Thanks Eric, I appreciate the feedback.
I'm definitely going to devise a partial loading strategy. The tricky part is knowing which of the gzip files to keep in the directory to unpack since it's not easy to determine what files match up with any particular time frame. I'm thinking several tables broken up by year (if I can figure out where that line is).
One month's data might serve well for designing a model but once we have it locked in, we'd probably need the full historical for any predictive analytics we come up with.
Hi Ryan,
I've found two approaches to identifying which requests*.gz files are which.
1. Perform a sync operation, which will download files not already present in the dataFiles directory. The newly downloaded files can then be separated by timestamp, so by relocating the older files temporarily, an unpack operation will produce a text file containing only newly downloaded data. Remember to copy the old files back in before the next sync operation.

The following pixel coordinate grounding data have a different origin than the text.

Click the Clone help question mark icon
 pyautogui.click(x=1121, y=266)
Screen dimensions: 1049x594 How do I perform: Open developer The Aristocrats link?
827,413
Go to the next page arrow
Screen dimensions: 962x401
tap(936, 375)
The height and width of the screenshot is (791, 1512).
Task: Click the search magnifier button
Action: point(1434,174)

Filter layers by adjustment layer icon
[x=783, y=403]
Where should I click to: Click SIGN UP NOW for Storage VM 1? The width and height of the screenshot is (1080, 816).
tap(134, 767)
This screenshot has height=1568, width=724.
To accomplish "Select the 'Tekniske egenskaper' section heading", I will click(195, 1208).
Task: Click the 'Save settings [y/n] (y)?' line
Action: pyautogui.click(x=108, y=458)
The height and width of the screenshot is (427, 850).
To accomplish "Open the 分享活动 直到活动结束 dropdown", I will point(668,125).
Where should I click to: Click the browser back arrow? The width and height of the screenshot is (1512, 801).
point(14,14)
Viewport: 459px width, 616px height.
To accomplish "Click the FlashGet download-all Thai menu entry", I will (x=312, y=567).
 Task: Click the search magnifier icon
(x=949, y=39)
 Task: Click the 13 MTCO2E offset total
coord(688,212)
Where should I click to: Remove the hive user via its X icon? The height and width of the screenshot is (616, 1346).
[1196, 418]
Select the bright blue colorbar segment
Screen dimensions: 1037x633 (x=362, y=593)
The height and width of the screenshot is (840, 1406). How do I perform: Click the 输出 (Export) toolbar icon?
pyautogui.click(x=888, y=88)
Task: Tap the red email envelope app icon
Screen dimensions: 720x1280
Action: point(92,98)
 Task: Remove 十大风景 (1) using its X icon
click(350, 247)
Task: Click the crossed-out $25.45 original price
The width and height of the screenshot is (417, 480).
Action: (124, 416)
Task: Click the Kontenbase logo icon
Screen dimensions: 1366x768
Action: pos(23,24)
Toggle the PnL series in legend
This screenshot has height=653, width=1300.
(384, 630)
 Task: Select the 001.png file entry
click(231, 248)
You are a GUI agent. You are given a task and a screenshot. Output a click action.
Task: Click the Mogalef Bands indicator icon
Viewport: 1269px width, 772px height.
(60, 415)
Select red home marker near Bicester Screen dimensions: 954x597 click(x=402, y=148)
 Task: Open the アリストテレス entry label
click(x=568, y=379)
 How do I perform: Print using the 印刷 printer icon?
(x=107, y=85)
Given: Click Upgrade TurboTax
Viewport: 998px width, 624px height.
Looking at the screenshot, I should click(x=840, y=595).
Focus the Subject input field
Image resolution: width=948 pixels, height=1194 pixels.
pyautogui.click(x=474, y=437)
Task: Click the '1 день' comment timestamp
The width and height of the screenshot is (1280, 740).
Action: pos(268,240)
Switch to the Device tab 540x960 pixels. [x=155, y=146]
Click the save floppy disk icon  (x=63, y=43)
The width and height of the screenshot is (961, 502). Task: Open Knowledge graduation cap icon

2. Use the canvasDataCli list and grab operations. The list operation lists all available daily dumps, so will go back more than a month. The requests*.gz files downloaded using the grab operation have a numerical prefix which identifies the dump they are from. The problem here is that the grab operation doesn't save the files into the appropriate directories under dataFiles, so that has to be done manually before the unpack operation.
We use an Oracle database, so the quantity of data is not an issue. We load requests data daily into a table partitioned on timestamp_month. Including the partitioning column in the query therefore only uses the appropriate partition(s). This also makes pruning of obsolete data simple.
Regards,
Stuart.
Brian,
I really do not mess with the requests table all that much. At the request of course designers, I have compared page designs to see which yields higher page requests and also used it in cases where the question of specific student actions come up. At present I have one report which identifies if instructors have set up certain parts of the class before the start date by identifying if their user_Id has records with specific pages..
In all of those cases I never download the entire request table. I typically query the Redshift db directly with very specific "where" parameters. In the the future, if I have to download say a month's worth of data I am going to use the "import-csv" command in powershell and basically write a script to get what I need out of it.
Only other thing I will mention is using the CLI tool gets everything in real quick and small. You'd still have to unpack it though.
Hi Brian,
I don’t download the requests table but it’s available to me in a “data lake”. I access it using Alteryx and recently used this to obtain lists of unique activity dates per student. From this I can calculate the percentage of days a student was active within a course and also the average gaps between active days.
These scatter charts show the final mark in three different courses against Activity Score (%age of active days)…
…and the Merged Activity Score (%age of active days-Average Gap+100/2).
By grouping students into 4 buckets using Merged Activity Scores, this 100% Stacked Chart shows the varying ratios of final grades.
At the very beginning we also imported all the data from the request tables. Pretty soon it became really painful to query that table, and we do not have unlimited hardware resource for that as well. Meanwhile, I figured a lot of information that I am looking for actually can be retrieved via Canvas Analytics API. Therefore, we decided to skip requests table in the cron job. Of course, in some cases, we do need to use the data in the requests table, then we extract the requests table data based on course_ids into another table. Since that table is much smaller, we finally find a balance for our instance.